--- Records shown ---

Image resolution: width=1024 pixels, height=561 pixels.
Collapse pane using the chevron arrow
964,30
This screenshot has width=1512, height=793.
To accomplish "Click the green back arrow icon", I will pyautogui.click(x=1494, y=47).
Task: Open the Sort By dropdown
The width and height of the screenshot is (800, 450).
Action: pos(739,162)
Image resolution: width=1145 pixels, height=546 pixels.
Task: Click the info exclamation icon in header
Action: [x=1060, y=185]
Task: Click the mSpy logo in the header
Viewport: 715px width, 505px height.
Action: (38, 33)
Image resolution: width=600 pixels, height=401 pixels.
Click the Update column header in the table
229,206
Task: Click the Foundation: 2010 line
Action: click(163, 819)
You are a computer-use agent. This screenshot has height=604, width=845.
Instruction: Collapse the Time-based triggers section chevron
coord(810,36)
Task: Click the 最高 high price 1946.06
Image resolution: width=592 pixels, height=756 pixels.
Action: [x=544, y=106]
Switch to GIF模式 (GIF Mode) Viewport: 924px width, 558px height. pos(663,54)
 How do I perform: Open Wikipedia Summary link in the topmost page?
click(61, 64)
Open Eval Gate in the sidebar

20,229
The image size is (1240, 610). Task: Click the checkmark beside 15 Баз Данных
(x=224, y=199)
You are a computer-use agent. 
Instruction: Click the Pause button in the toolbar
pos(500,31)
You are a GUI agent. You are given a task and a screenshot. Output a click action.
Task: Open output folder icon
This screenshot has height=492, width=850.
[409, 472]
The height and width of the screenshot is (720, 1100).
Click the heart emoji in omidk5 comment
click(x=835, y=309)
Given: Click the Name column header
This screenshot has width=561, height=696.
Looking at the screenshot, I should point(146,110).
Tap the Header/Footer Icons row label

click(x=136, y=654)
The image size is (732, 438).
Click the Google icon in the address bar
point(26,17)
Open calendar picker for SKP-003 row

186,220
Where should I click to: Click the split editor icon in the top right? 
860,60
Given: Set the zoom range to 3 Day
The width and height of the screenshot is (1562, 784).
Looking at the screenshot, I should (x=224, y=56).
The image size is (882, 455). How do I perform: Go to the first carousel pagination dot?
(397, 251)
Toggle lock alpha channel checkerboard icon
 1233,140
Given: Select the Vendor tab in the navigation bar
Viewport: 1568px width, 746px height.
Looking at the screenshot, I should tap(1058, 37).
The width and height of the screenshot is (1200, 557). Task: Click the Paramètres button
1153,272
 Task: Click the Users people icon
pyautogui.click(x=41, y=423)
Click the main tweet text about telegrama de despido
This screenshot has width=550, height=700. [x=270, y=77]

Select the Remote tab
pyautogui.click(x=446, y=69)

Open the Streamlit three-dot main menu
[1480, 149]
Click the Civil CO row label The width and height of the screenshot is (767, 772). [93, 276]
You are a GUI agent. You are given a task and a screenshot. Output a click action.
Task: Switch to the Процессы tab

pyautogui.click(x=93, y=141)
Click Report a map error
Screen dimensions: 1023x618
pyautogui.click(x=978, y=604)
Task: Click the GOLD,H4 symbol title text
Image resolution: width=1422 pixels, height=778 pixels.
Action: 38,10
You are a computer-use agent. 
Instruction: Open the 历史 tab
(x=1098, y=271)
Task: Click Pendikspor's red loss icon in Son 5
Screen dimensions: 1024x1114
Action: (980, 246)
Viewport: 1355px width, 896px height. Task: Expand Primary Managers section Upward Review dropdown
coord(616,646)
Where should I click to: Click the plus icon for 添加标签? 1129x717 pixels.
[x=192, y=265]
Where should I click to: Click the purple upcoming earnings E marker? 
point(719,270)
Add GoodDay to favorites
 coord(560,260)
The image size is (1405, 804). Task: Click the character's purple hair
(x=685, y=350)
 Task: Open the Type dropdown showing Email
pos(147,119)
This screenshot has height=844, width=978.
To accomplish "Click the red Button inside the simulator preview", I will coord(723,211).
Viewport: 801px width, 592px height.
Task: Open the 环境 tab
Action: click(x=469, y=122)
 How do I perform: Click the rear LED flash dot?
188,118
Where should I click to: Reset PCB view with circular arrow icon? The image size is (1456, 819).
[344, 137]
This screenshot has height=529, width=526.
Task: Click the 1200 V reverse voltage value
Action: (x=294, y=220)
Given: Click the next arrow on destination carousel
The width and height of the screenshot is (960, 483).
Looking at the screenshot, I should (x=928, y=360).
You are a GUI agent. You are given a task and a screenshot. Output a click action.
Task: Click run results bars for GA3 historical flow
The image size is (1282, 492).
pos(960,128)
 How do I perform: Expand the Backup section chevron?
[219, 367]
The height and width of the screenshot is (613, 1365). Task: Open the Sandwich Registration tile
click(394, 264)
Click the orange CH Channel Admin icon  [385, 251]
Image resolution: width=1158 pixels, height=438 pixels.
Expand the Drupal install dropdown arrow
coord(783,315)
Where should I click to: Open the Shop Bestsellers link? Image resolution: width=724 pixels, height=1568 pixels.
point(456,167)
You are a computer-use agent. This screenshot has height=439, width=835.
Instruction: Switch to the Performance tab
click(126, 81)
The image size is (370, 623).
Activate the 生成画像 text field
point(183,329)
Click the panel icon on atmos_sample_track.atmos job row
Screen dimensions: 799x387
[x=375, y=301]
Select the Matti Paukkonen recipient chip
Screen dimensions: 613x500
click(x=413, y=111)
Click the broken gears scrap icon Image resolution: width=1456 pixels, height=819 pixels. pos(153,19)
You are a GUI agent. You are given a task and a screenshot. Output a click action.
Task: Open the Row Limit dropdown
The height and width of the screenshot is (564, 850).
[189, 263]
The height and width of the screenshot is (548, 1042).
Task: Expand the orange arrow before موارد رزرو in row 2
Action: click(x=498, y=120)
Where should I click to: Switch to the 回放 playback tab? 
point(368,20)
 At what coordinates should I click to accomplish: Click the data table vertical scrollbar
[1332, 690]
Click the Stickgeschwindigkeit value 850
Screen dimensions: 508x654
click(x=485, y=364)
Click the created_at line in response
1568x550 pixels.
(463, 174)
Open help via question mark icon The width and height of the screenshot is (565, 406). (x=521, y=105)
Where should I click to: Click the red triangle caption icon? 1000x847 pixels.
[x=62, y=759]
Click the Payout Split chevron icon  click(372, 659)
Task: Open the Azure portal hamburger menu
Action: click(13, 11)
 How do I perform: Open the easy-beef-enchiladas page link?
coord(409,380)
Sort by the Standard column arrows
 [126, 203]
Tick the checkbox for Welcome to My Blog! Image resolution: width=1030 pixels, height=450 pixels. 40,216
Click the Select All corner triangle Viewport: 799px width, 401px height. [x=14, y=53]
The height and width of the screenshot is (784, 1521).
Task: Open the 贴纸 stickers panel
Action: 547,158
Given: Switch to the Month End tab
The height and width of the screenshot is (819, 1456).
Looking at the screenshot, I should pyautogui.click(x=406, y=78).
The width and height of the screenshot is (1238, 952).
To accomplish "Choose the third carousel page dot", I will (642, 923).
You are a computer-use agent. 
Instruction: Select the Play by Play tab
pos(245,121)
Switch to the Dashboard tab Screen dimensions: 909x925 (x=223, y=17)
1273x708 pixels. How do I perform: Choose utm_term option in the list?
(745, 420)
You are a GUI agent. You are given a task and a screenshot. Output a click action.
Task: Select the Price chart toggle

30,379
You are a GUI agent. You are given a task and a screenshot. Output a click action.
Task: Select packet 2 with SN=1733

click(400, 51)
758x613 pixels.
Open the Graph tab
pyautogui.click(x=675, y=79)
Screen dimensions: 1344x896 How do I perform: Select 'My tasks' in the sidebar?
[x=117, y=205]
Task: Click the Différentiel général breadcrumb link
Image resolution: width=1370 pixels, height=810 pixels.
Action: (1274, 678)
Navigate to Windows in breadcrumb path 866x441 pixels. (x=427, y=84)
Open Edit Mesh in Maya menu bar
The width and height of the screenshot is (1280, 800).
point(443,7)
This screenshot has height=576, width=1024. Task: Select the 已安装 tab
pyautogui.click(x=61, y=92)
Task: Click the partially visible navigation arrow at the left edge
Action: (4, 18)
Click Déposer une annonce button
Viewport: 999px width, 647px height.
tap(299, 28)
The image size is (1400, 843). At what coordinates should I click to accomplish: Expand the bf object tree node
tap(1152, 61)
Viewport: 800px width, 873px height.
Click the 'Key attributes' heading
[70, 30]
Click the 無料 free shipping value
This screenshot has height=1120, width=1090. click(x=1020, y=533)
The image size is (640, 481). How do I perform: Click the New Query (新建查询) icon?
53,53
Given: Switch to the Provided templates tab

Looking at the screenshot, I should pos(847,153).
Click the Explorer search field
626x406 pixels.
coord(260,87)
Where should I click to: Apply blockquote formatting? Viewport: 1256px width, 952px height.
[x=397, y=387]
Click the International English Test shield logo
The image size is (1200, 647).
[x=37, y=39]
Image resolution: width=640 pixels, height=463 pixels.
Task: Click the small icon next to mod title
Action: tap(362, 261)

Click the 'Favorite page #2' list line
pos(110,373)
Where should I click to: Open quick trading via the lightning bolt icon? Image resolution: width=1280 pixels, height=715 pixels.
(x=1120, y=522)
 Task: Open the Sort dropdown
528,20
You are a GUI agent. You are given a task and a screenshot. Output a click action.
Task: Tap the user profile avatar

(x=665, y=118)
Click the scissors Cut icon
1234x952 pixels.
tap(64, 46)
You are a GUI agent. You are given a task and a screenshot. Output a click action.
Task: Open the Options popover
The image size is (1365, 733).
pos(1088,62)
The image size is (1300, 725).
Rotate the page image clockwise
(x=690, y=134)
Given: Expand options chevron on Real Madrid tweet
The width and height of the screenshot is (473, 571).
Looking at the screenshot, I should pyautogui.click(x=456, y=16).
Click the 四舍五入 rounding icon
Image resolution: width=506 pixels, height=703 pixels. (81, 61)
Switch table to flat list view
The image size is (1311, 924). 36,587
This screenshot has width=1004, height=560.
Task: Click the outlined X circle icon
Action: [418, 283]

---

> _Instructions for the task_
Pick out and copy the lines of the material that include the word "breadcrumb".

> _Exercise result_
Task: Click the Différentiel général breadcrumb link
Navigate to Windows in breadcrumb path 866x441 pixels. (x=427, y=84)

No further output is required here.